The 2020 Bob Willis Trophy was a first-class cricket tournament held in the 2020 English cricket season, and the inaugural edition of the Bob Willis Trophy. It was separate from the County Championship, which was not held in 2020 due to the impact of the COVID-19 pandemic in the United Kingdom. The eighteen county cricket teams were split into three regional groups of six, with the two group winners with the most points advancing to a final held at Lord's. The maximum number of overs bowled in a day was reduced from 96 to 90, and the team's first innings could be no longer than 120 overs.

After a delay due to the pandemic, counties passed a majority vote to start the season on 1 August 2020, with the final starting on 23 September 2020.

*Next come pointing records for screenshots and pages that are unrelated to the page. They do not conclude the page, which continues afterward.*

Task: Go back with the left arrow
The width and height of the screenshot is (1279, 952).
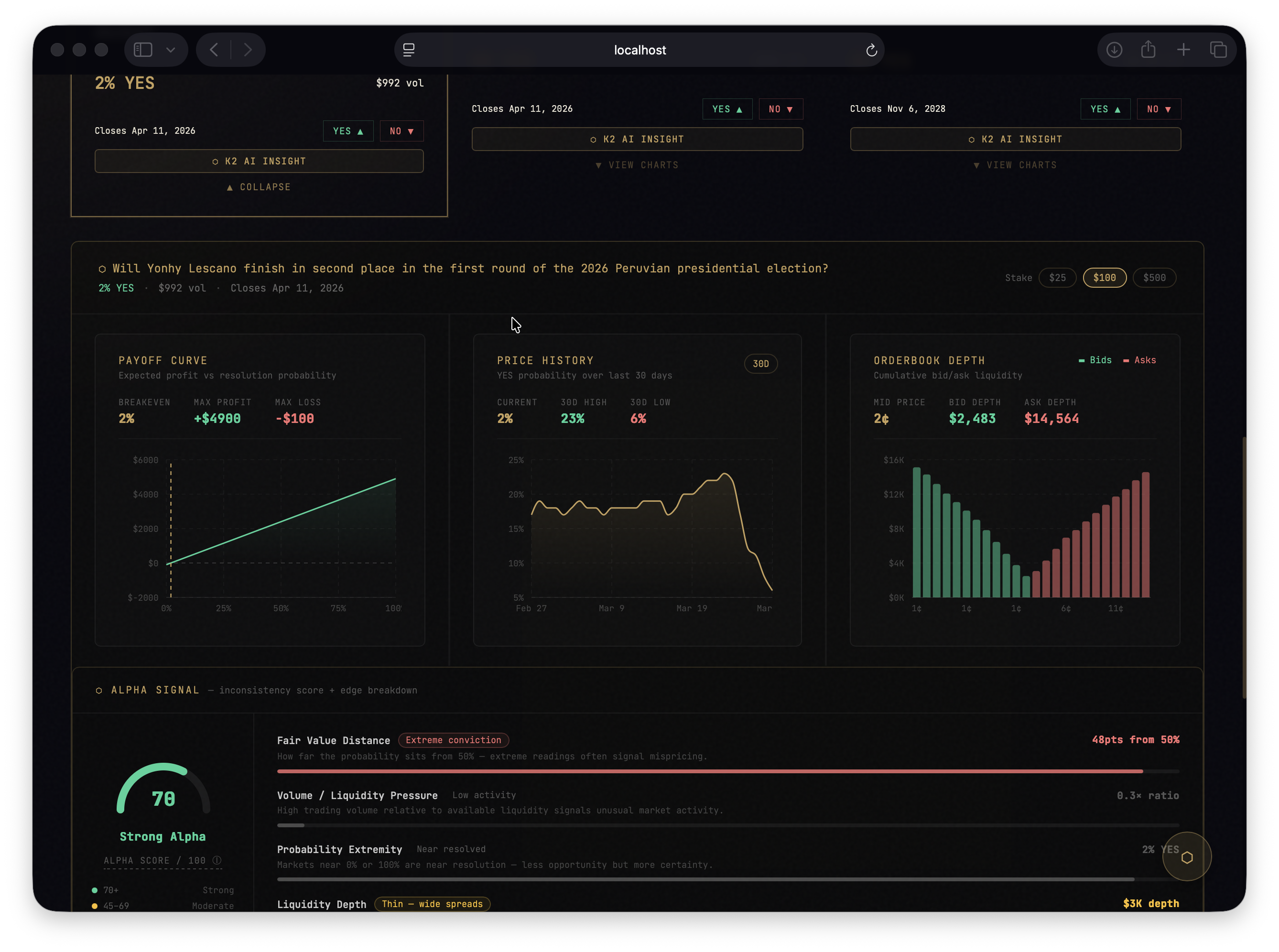Action: pos(214,50)
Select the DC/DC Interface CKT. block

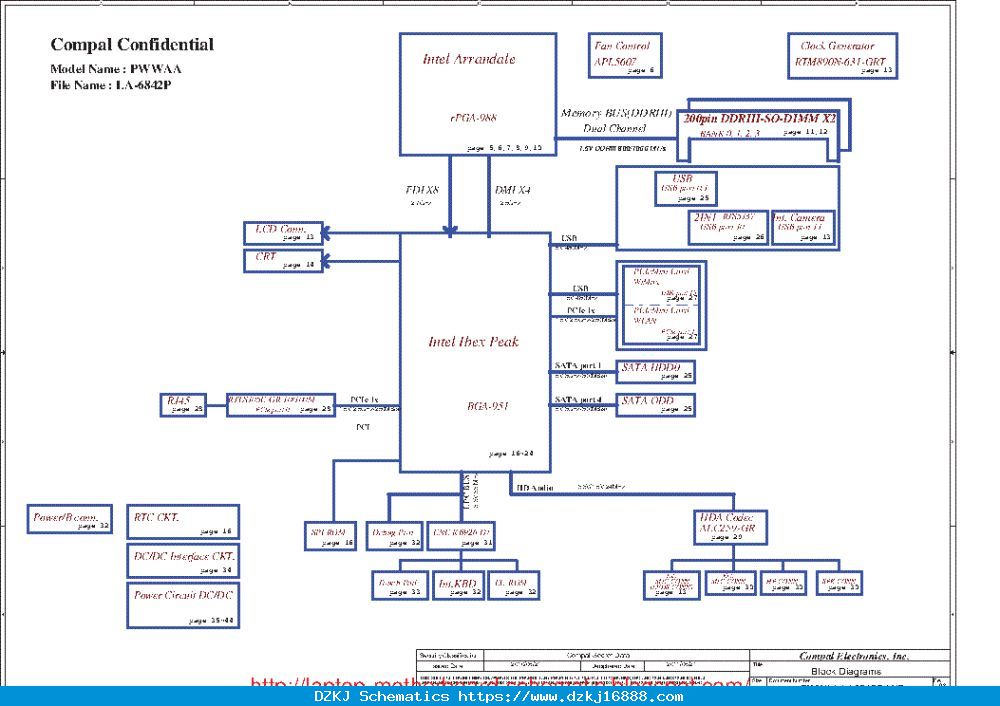[x=183, y=561]
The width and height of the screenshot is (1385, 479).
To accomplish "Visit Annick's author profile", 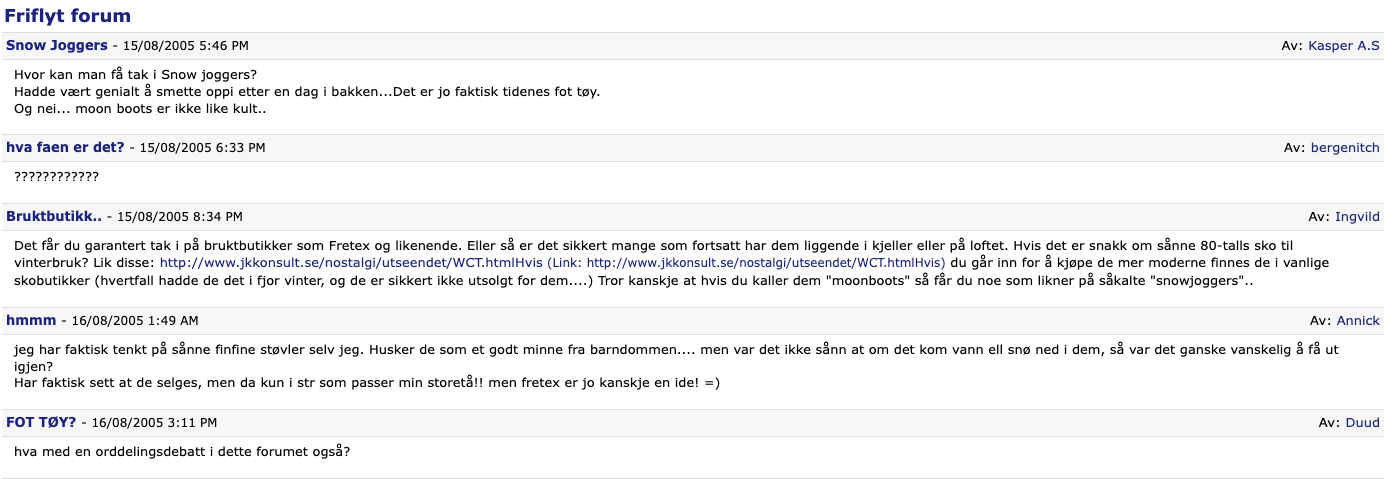I will (1358, 320).
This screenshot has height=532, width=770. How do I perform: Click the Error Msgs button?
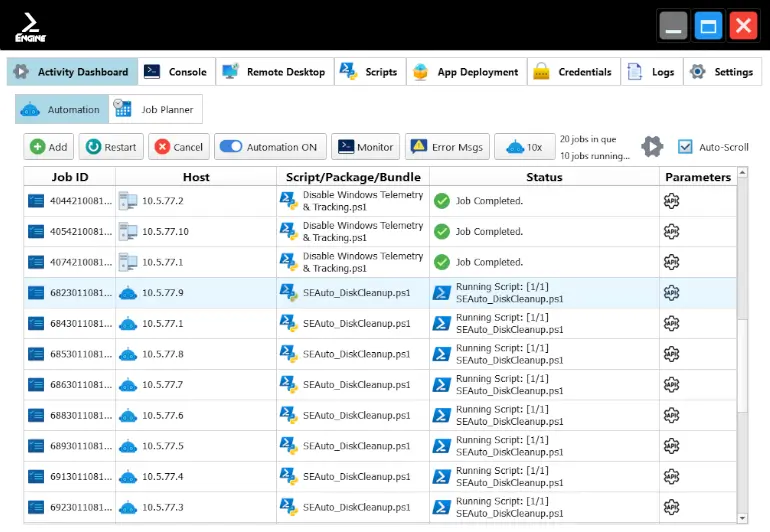pyautogui.click(x=446, y=147)
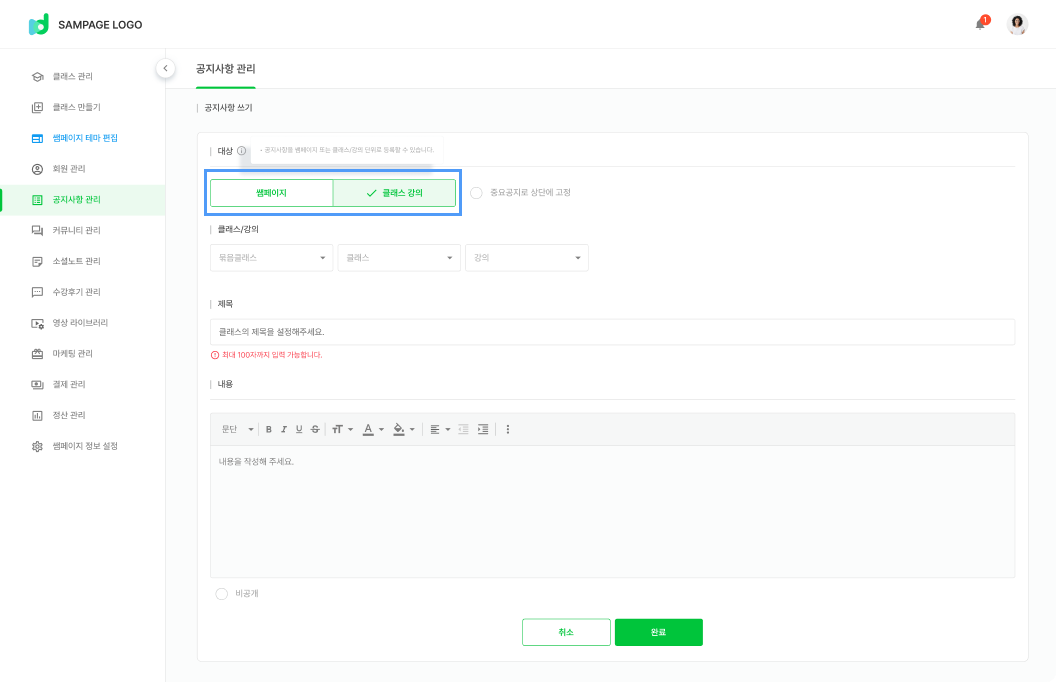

In the final round of matches, the game between Gloucestershire and Northamptonshire was abandoned at lunch on the first day, after a member of the Northamptonshire squad provided a positive test for COVID-19. The match was recorded as a draw, with Northamptonshire taking ten points, and Gloucestershire eight. Neither side were in contention to reach the final of the tournament.

Essex became the first team to qualify for the final of the tournament, after they beat Middlesex by nine wickets in their final match, and Derbyshire failed to gain a batting point in their match against Lancashire. Somerset became the second team to qualify for the final after they beat Worcestershire by 60 runs in their fifth match of the tournament. The final finished as a draw, with Essex winning the tournament, after securing a lead in the first innings of the match.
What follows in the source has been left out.